La psychologie des enfants: le stress de la première journée d’école

En septembre, l’été est presque stockées et le temps de revenir de vacances, mais, par-dessus tout, au travail, aux adultes et aux enfants de l’école et des jeunes. Sont très jeunes, ou, mieux, les enfants qui se préparent à faire face à la première journée de l’école primaire, après avoir abandonné l’école de l’enfant, le plus à risque de stress.

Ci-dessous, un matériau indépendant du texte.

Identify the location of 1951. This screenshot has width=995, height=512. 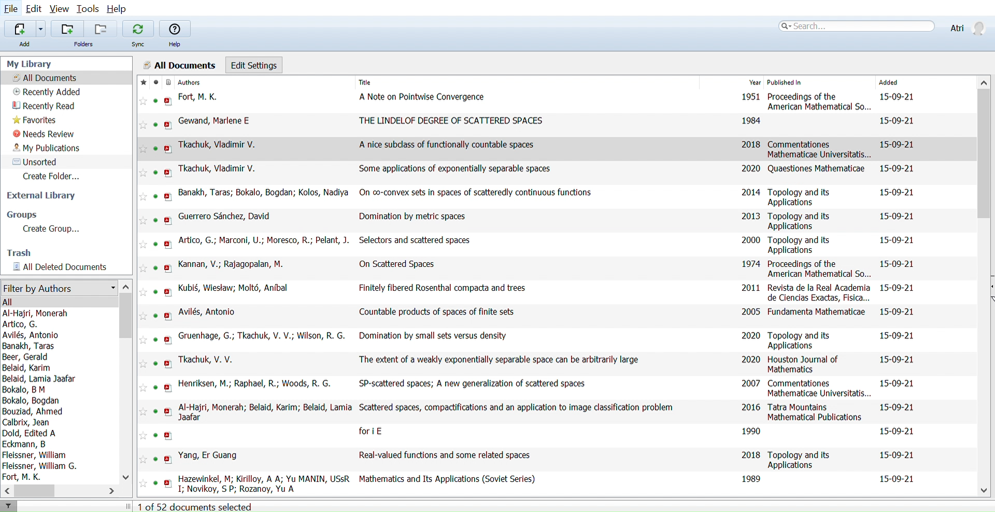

Après un séjour passé dans la sérénité et la joie de vivre, entre la mer, de montagne, de jeux et de détente, dans quelques jours, il est temps de l’école: à propos de 558.416, le petit italien qui va bientôt avoir à faire face à l’un des plus redoutée et attendue de l’enfance, le premier jour de l’école. Un objectif ou, mieux, une étape nécessaire dans le développement de chaque individu, ce qui, toutefois, selon les experts, peut être marqué par l’augmentation du niveau de stress, l’anxiété et la tension dans les petits élèves de la première armes. “Pour les enfants de 5-6 ans, c’est un grand changement: les enseignants, camarades de classe, la classe, le bâtiment de l’école. C’est pourquoi l’attente peut être stressant pour les enfants, qui à cet âge sont très conservateurs, et déjà sentir le poids des attentes des adultes,” a dit le professeur Italo Farnetani, pédiatre et professeur à l’université de Milan-Bicocca. C’est la faute des parents, ou presque, selon le pédiatre, qui a pointé le doigt contre l’excès de pressions et de la peur de papa et maman, mais aussi contre le système scolaire, qui se caractérise par une discontinuité exagérée entre le pré-primaire et primaire. Un saut trop net, que les enfants sont en danger de la vie avec trop de gêne, un sentiment d’inadéquation, de l’agitation et de l’anxiété, qui pousse les jeunes à être “un peu plus agité que d’habitude, moody’s, ont de la difficulté à s’endormir, ou de tomber de brusques réveils au milieu de la nuit”, comme l’a noté le professeur Farnetani.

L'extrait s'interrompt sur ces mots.